Sunday, February 6, 2011

Queer Words

It started off when someone called me queer.  Friends of mine were looking for a poly, queer, female bodied person who could be the other principal organizer for events at a community house and bring knowledge and a sense of additional community.  An honor, really, to be thought of to join their band of shennaniganish amazing people.

But Queer.

What a strange word to have associated with me.  I've never been heterosexually straight, per se.  I experimented like all teenagers would.  I grew up around extremely conservative heteronormative Mormons, but the other side of my family was much more liberal, accepting, and gender and sexual orientation free/fluid/accepting.  I never really heard the word very often growing up - "Gay" was the predominant term used in the region I was raised. 

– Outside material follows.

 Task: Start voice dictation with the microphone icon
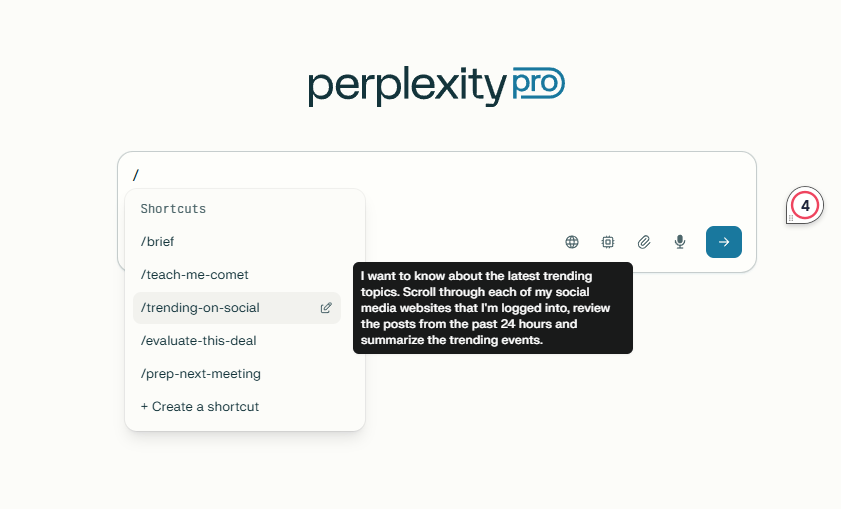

In my youth, I started out on one end of the spectrum, and as much as I thought girls were pretty, was adamant I was heterosexual.....moving through my teenage years I gradually identified more as heteroflexible.  Since becoming poly I moved from heteroflexible, to bi, to pansexual, which to me really identifies most acurately who I am attracted to - a person.  For who they are.  I couldn't care less if someone wants to be called a he, or a she, zee, them, they. I don't care what's in their pants or under their shirt or what stages of in between it might be.  I've been with men who had probably had the market cornered on testosterone, women who were the super girly of girliest that I ever did see, people who identify as transgendered, and lots of things in between.  I simply love and am attracted to people. I'm in love with their spirit - their soul - the lines on their faces that come from the way they smile and the grace of their bodies in motion.  I like the everything that is them. 

(Oh, and if you're into spoken word - check out this person - I Love <3 Andrea Gibson <3. Their work epitomizes some of the gender position I have.)

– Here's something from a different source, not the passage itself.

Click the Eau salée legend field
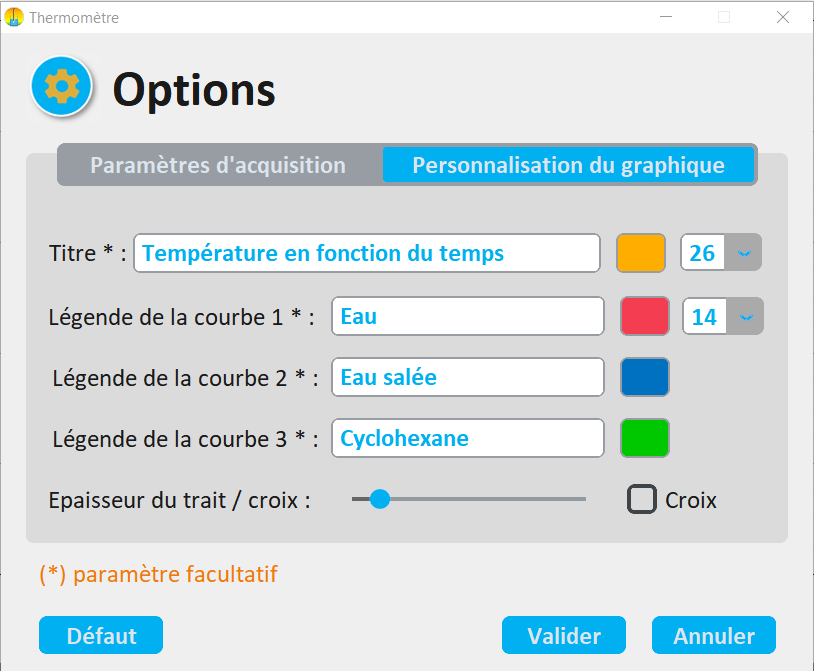Viewport: 814px width, 671px height. pyautogui.click(x=467, y=377)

I understand the need for words to describe, to communicate, to understand where things are coming from and where they might be going, I'm a writer and was an English major.  The problems with words is they can be misconstrued.  My definition doesn't match yours.  I have years of associations built up that are triggered when my brain identifys the word "queer" or "bi" or "Quazimodo" or "pie".  No one else has lived the life I had and so no one else will be able to see the world the way I do, or see the flowers and hear the laughter when someone says "How does an Owl go?"  - the response in my brain triggers this encounter with my husband in the zoo - and the sound a ghost makes going "OoooOooooo"...or hear the word "Elephant", which is an image of a man lying down on a massive bean bag and a cute friend snorting in laughter.

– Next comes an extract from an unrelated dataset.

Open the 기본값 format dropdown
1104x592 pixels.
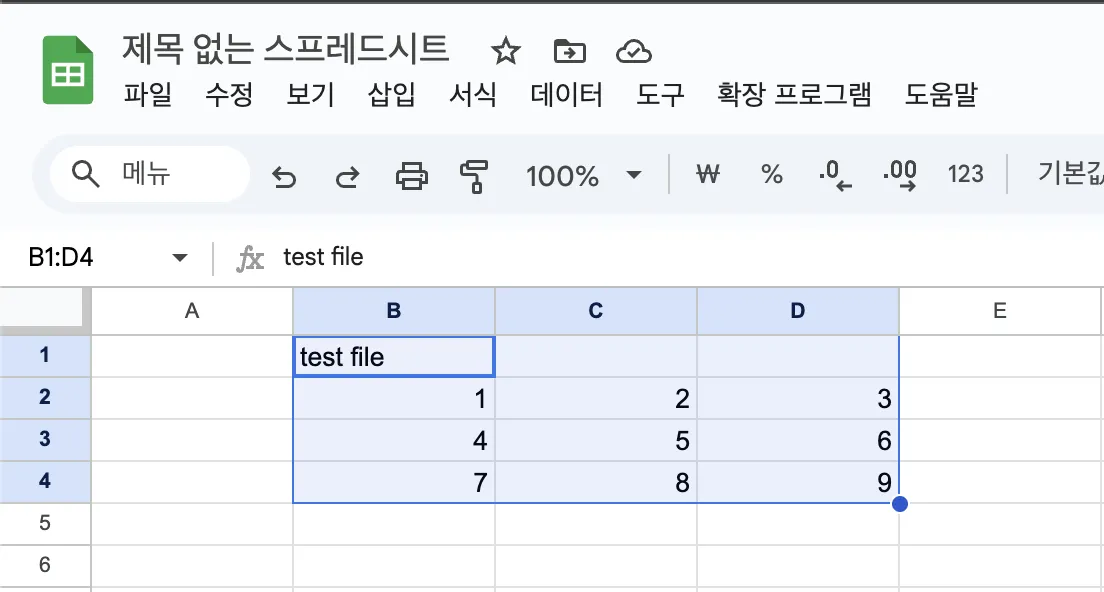[1075, 173]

So there's all these mixed up, mashed up, alternative versions of meanings of everything that ever is.  But people crave to know things and that's the most common ways humans translate information to each other.  Through words.  For fucks sakes, I wish there was a more articulate way to communicate.  I've been innundated with people who aren't very familiar with me recently who want to know how I identify and who I am. I just want to tell them I identify as Amanda.  Me. Myself. I.  That's it, that's all there is.  That's who I am and how I connect with that.

Unfortunately that doesn't transfer the information and I'm forced to use those labels everyone else has created.  Hi, I'm Amanda.  I'm polyamorous.  I'm pansexual.  My personal gender identity is primarily female but has elements of fluidity to it.  I'm a person and therefore complicated.  I'm the Amandazon that and a little girl too.  And everything exists in this small space squished inside my epidermus, firing synapses that generate thought and emotion and action in microspaces inbetween nerve endings. 

There's just so much that combines to define me, but nothing that you can tag to my lapel and have stick, or be complete enough to set your foundation of me on. There's an illusive and mystical element of being someone, full and complete, that can't be captured with words.  If any thing is queer, it's trying to capture the meaning of a person in simple words.